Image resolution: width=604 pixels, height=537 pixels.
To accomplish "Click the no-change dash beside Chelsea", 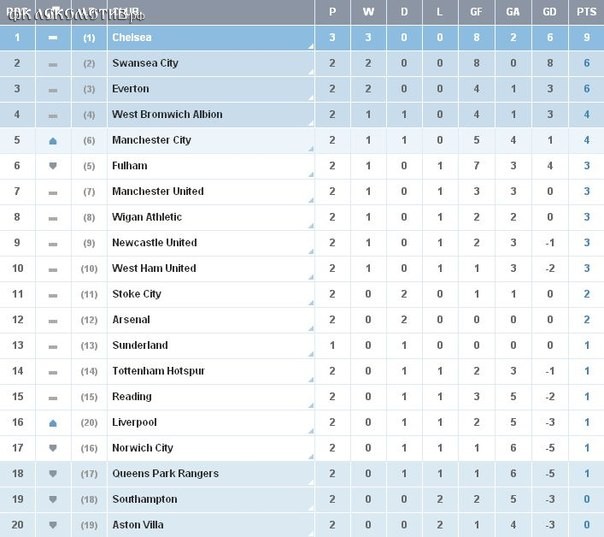I will (x=53, y=38).
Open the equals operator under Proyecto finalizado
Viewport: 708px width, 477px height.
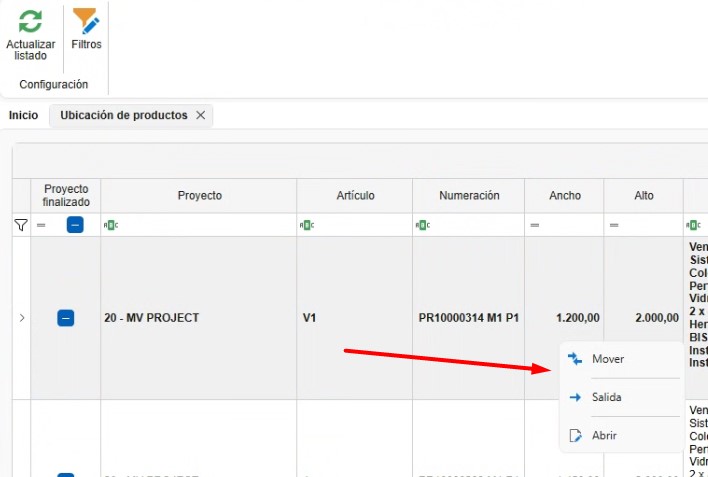click(41, 225)
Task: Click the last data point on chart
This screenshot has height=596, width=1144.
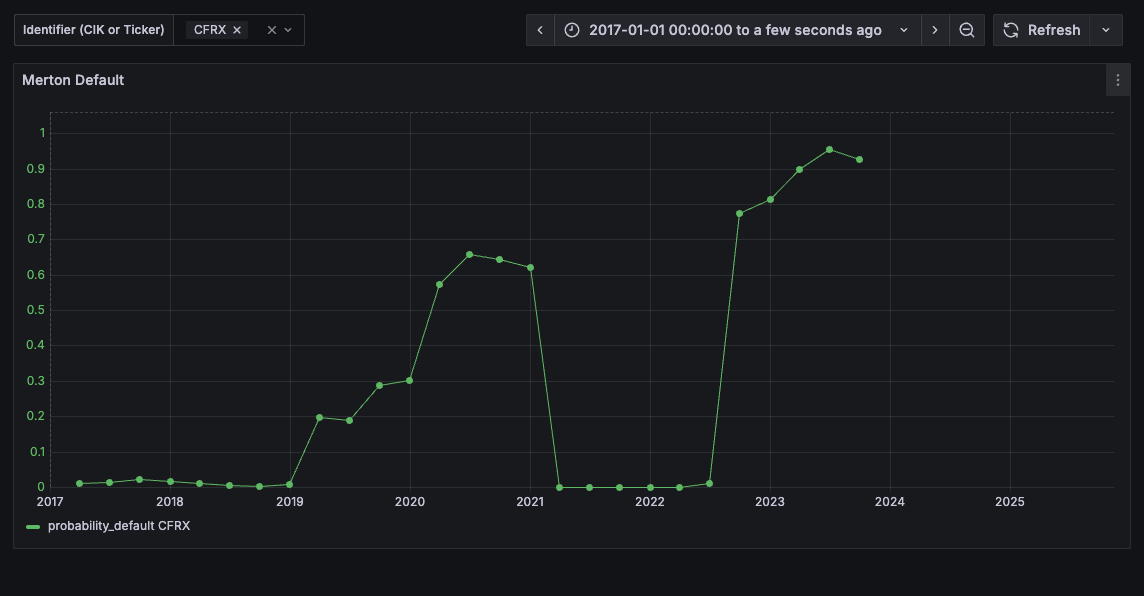Action: click(x=859, y=159)
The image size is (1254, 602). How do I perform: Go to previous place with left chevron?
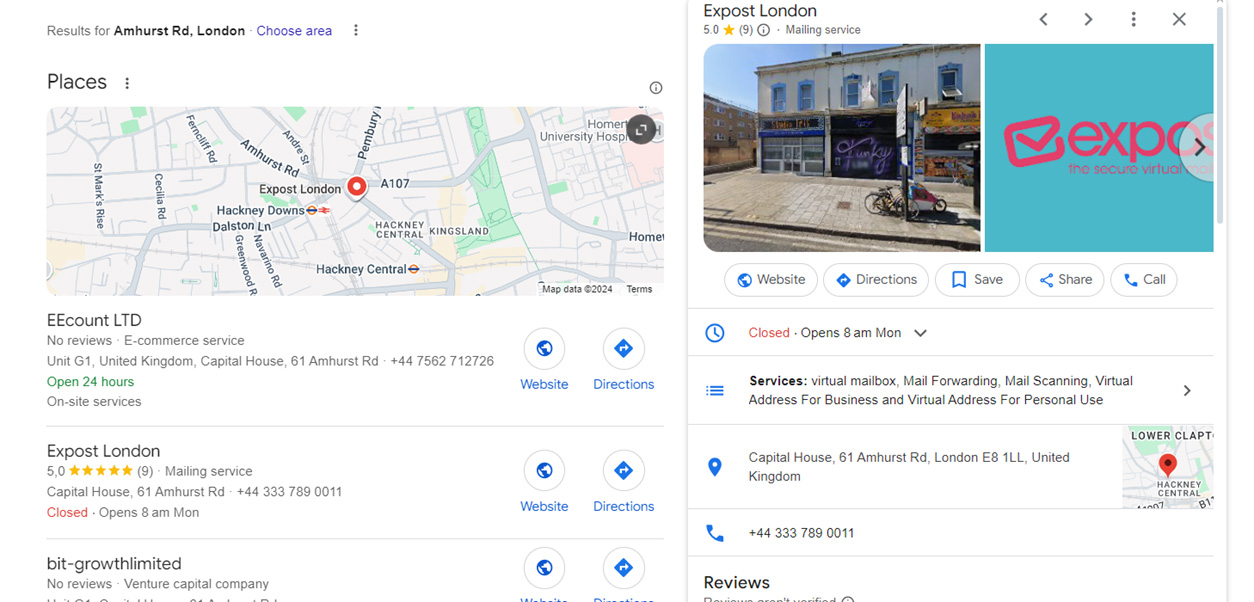point(1043,19)
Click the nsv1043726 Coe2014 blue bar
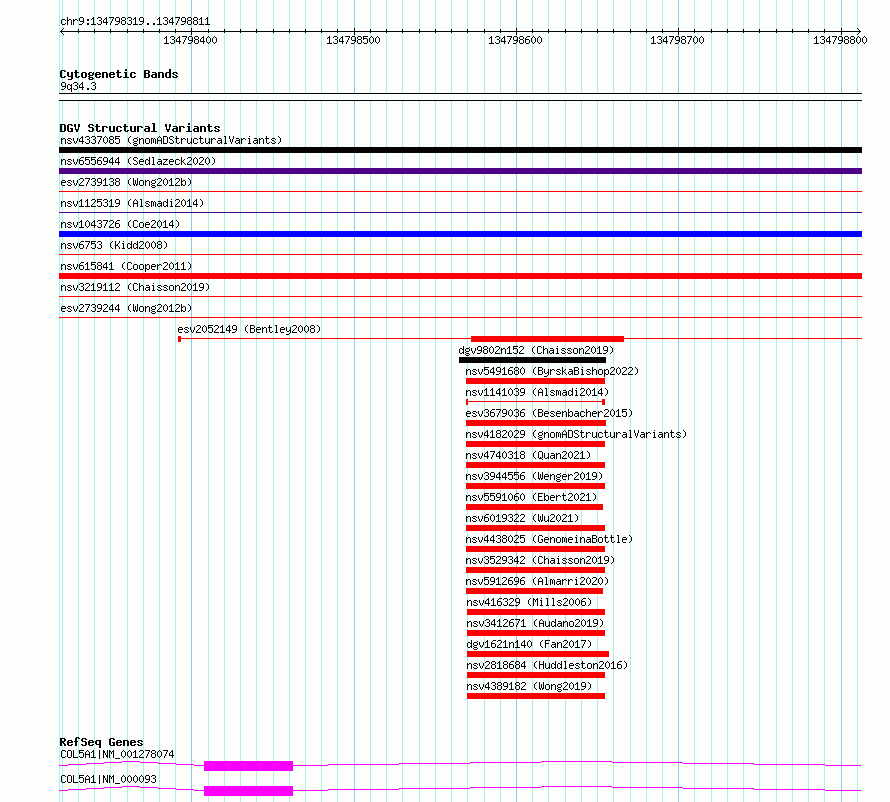This screenshot has width=890, height=802. coord(460,234)
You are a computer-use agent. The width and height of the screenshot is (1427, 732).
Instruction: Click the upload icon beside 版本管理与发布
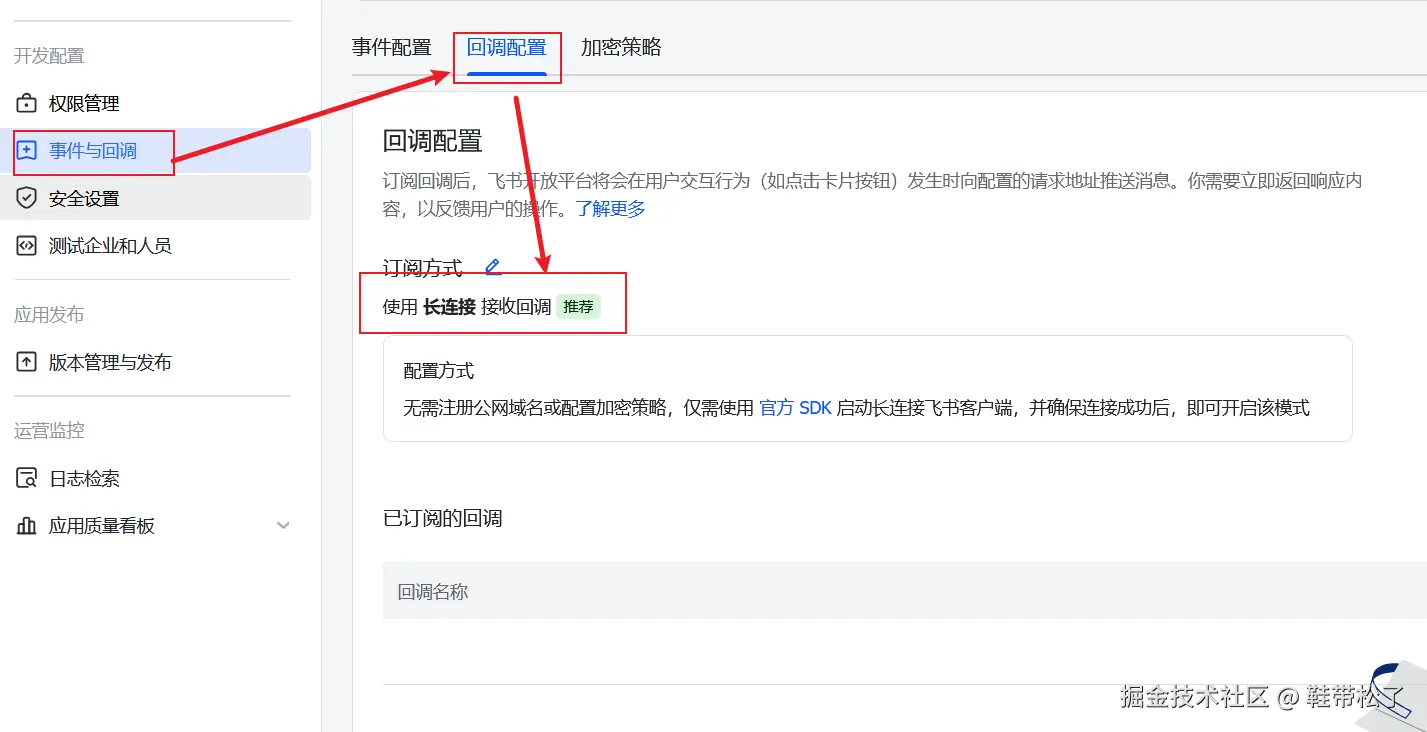[x=26, y=362]
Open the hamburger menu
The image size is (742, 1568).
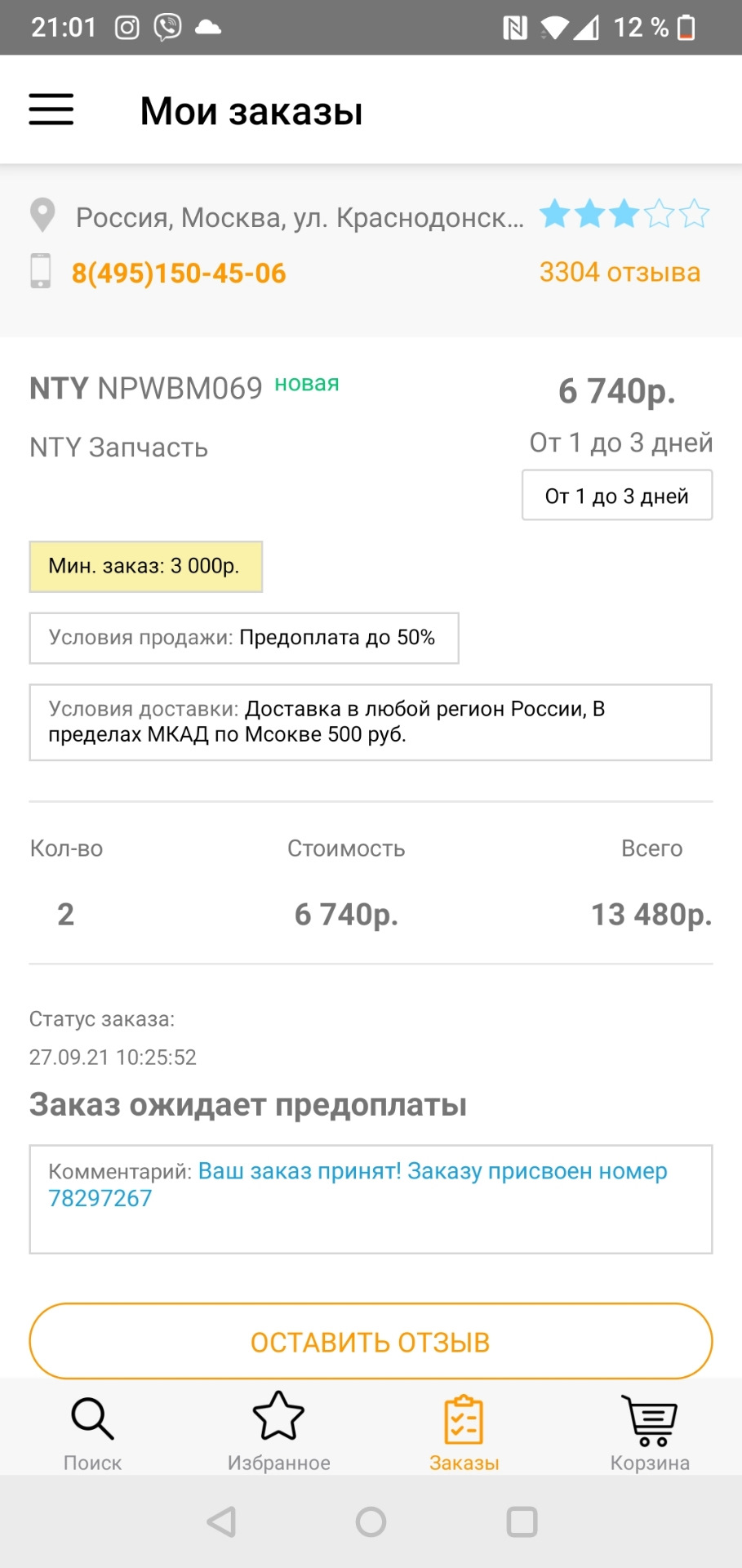[51, 109]
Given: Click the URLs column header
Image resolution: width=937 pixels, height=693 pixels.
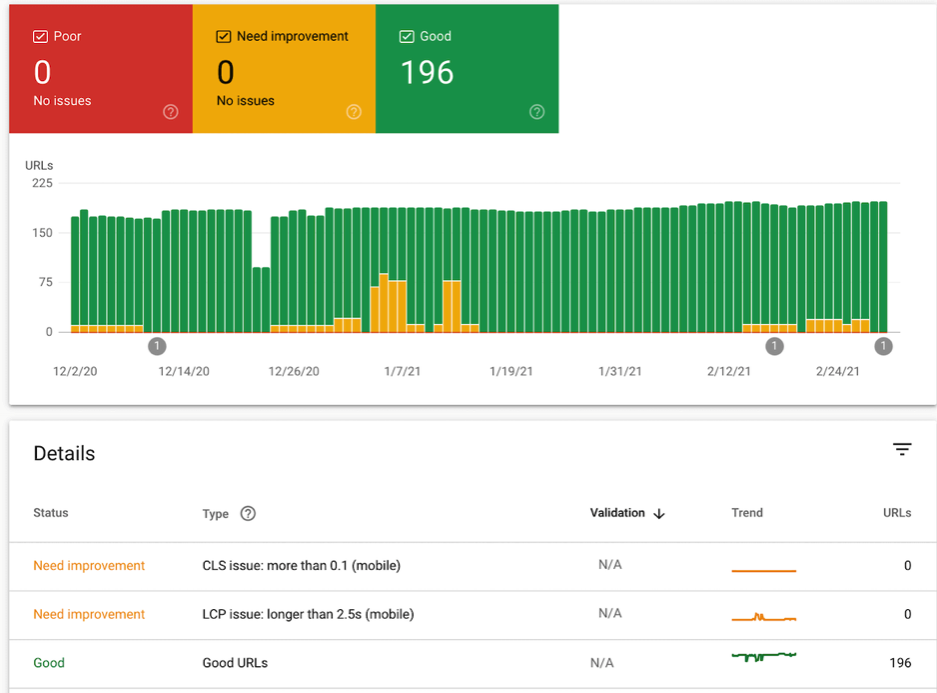Looking at the screenshot, I should pos(897,513).

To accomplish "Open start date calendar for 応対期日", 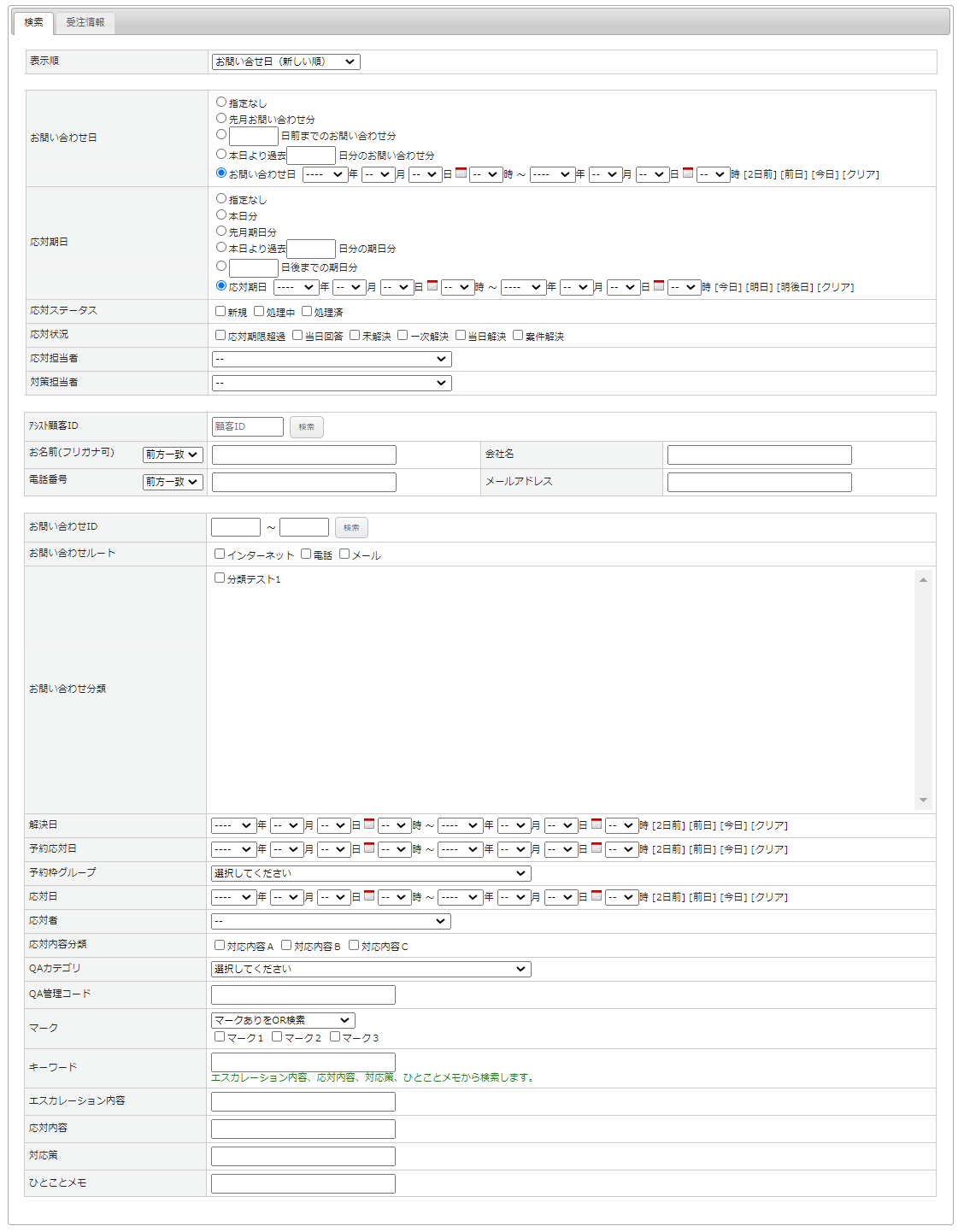I will click(x=432, y=286).
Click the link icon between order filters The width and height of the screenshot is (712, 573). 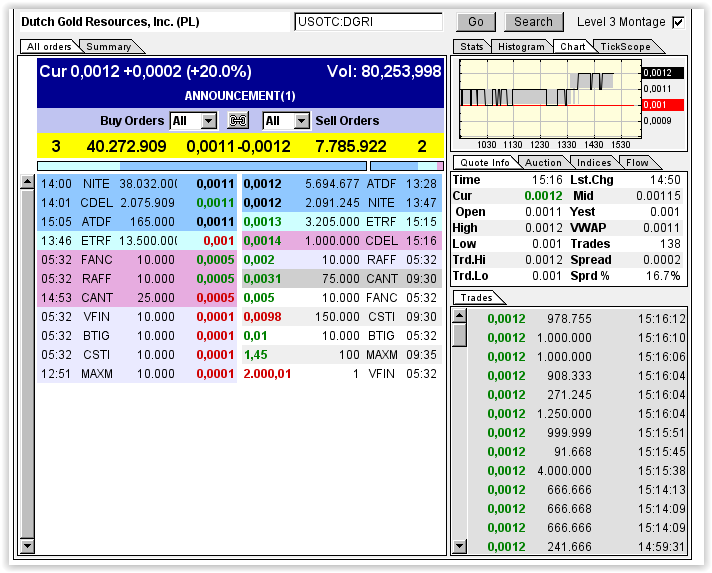(x=238, y=121)
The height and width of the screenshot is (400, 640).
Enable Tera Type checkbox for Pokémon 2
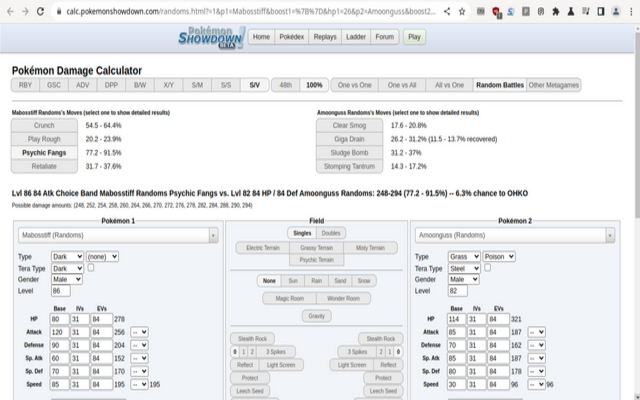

■ ■ ■ ■

* PROBLEM TO SOLVE *
Reproduce the records from the line with "You are a computer-use" to the line with "Looking at the", switching "Click" to "Select" and changing nothing else. Leave the pictures out.

* ANSWER TO THIS EXERCISE *
You are a computer-use agent. The width and height of the screenshot is (1427, 732).
Instruction: Select the upload icon beside 版本管理与发布
[x=26, y=362]
Open the hamburger menu
The image size is (742, 1568).
[51, 109]
Given: Select the URLs column header
Image resolution: width=937 pixels, height=693 pixels.
Looking at the screenshot, I should pos(897,513).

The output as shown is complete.